Criteria to access public outpatient services

CategoryCriteria
Category 1
Recommended to be seen within 30 calendar days.
  • Severe bilateral joint disease.
  • Severe hip pain causing difficulty in safely completing activities of daily living.
  • Unexplained, severe hip pain (for example possible malignancy, impending fracture).
  • Patient highly likely to present to an emergency department due to challenges with activities of daily living.

Category 2
Recommended to be seen within 90 calendar days.

  • Severe functional impairment that persists despite optimal non-surgical management (for example after 6 months of demonstrated supported exercise regime and weight loss attempt if indicated).
  • Severe hip osteoarthritis (as indicated by severe hip pain, night disturbance and/or limited mobility).

Note: patients are strongly encouraged to have undertaken a trial of non-operative management (for example exercise and physiotherapy, optimisation of health co-morbidities) prior to referral

Category 3
Recommended to be seen within 365 calendar days.

  • Moderate hip osteoarthritis (as indicated by moderate hip pain, night disturbance and/or coping with symptoms).
  • Patient who require access to non-operative pathways. 
    Note: consider referral to an Osteoarthritis Chronic Care Program.

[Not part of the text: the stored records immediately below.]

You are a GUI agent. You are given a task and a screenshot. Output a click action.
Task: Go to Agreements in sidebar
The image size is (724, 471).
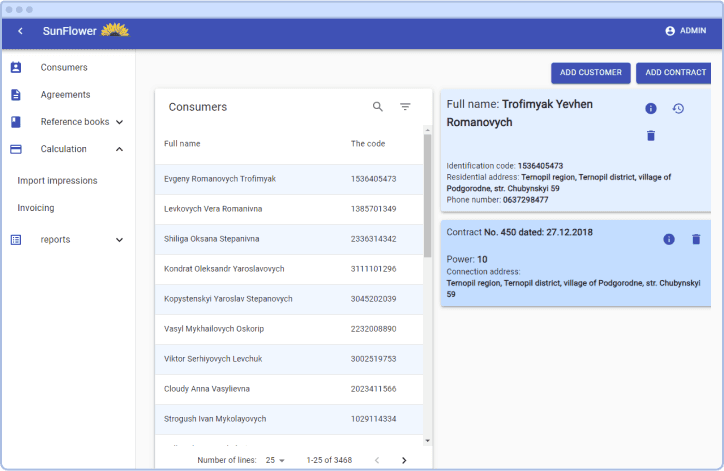[65, 95]
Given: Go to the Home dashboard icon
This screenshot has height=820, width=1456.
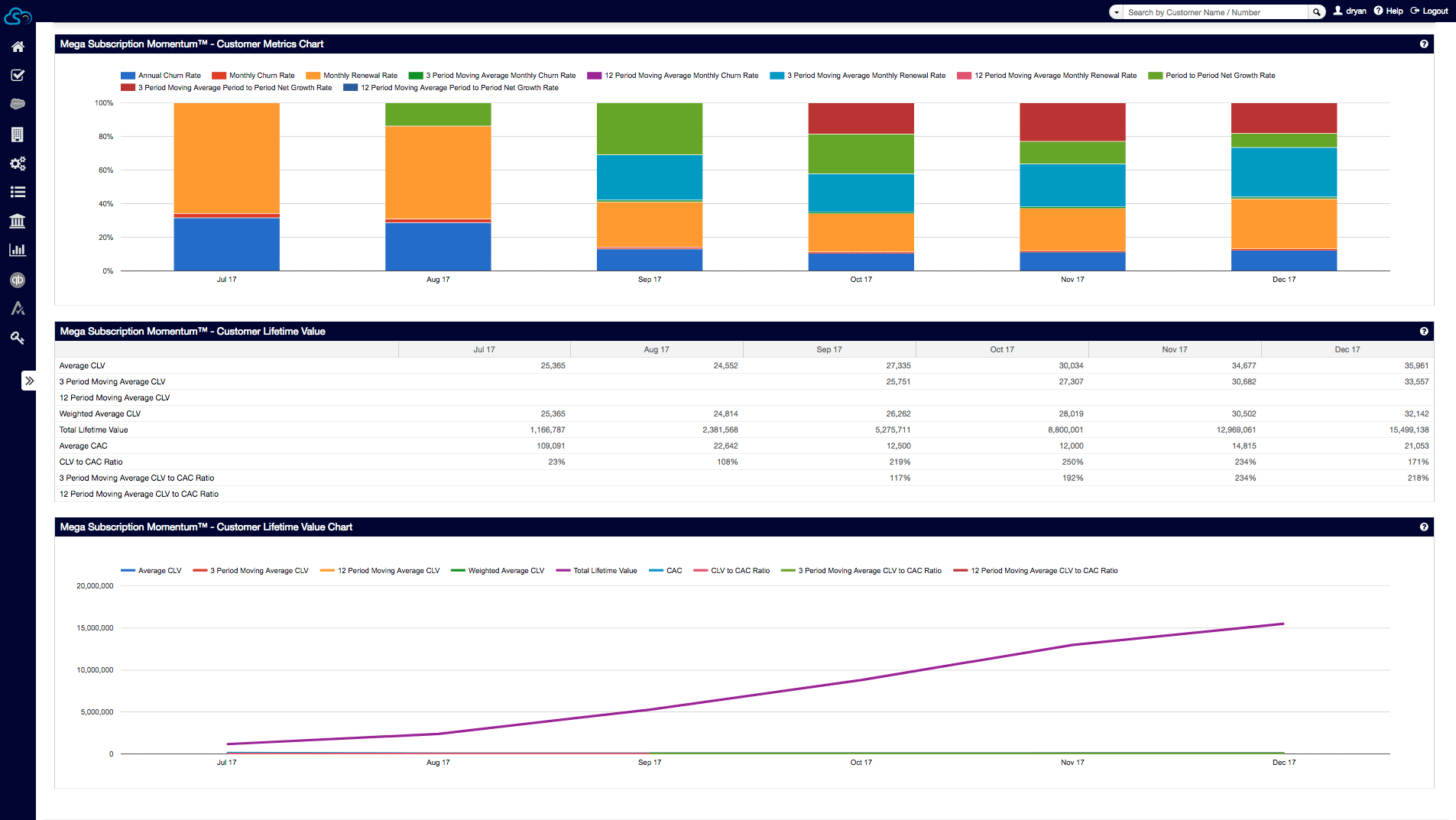Looking at the screenshot, I should coord(18,47).
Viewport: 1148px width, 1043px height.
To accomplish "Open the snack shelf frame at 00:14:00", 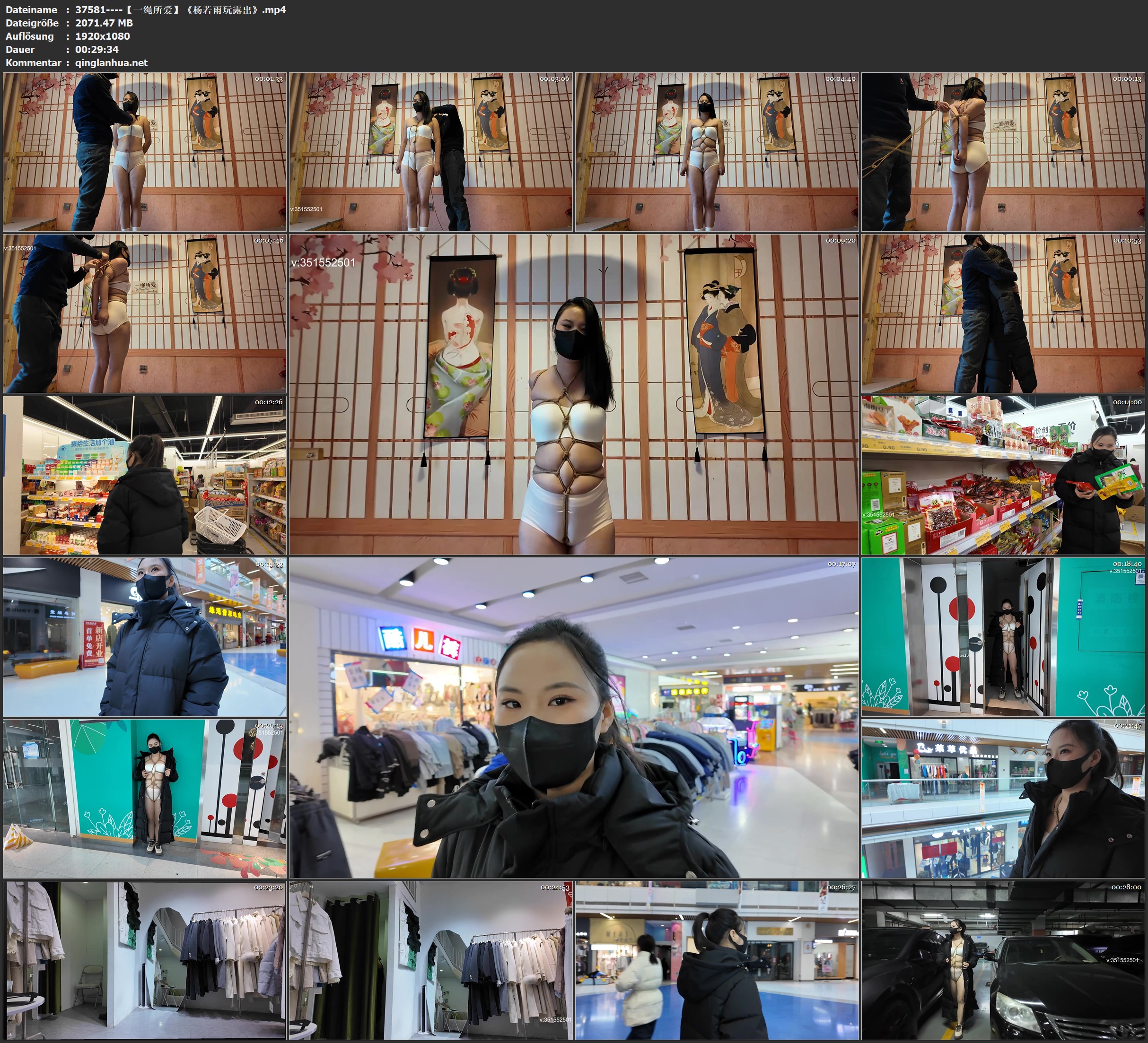I will point(1003,475).
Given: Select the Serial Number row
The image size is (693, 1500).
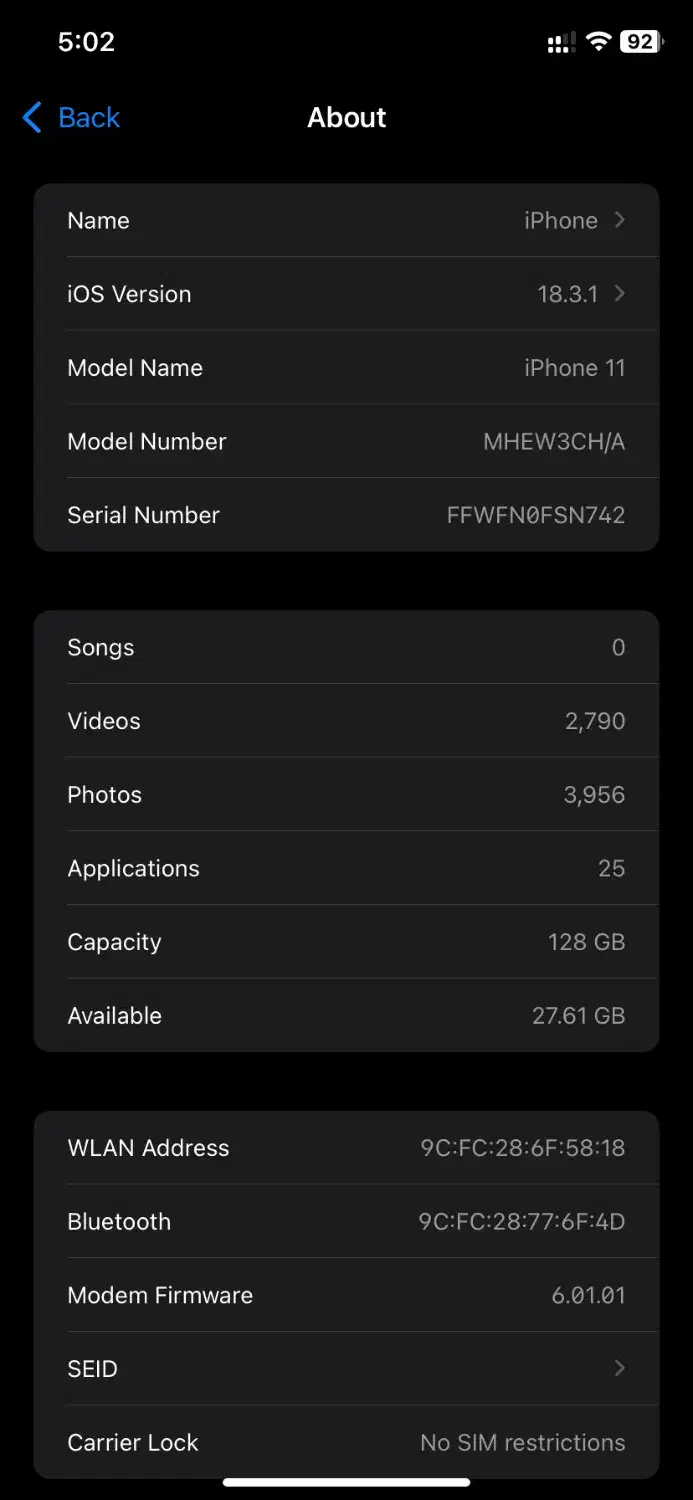Looking at the screenshot, I should coord(346,515).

Note: patients are expected to have undertaken a trial of non-operative management (for example exercise and physiotherapy, optimisation of health co-morbidities) prior to referral

Information to include within a referral

Required

  • Reason for referral.
  • Details of the presenting condition, including symptoms and their duration, severity, location of pain and impact on function.
  • Provisional diagnosis.
  • Patient health summary (such as relevant medical history, relevant investigations, current medications and dosages, immunisations, allergies and/or adverse reactions), including specifically:
    • evidence of significant impact on hip pain and function
    • details of past non-operative management received
    • x-ray: pelvis and hip – anterior to posterior (AP) views (within last 6 months of referral and weight bearing, where possible).

If available

  • Medical and/or allied health reports.
  • Non-operative pathways that are unavailable.
  • If the patient identifies as Aboriginal and/or Torres Strait Islander.
  • If the patient is considered ‘at risk’ or among a vulnerable, disadvantaged or priority population.
  • If the patient is willing to have surgery (where clinically relevant).
  • If the patient is suitable for virtual care or telehealth.
  • If the patient has special needs or requires reasonable adjustments to be made.
  • If the patient requires an interpreter (if so, list preferred language).

Important information for referring health professionals

If there is a change to a patient’s condition while waiting for their appointment, referring health professionals may further investigate and manage the situation, or send an updated referral to the outpatient service. Where there are significant concerns about a patient's condition, referring health professionals may check HealthPathways for urgent/same day advice or contact the relevant clinical team.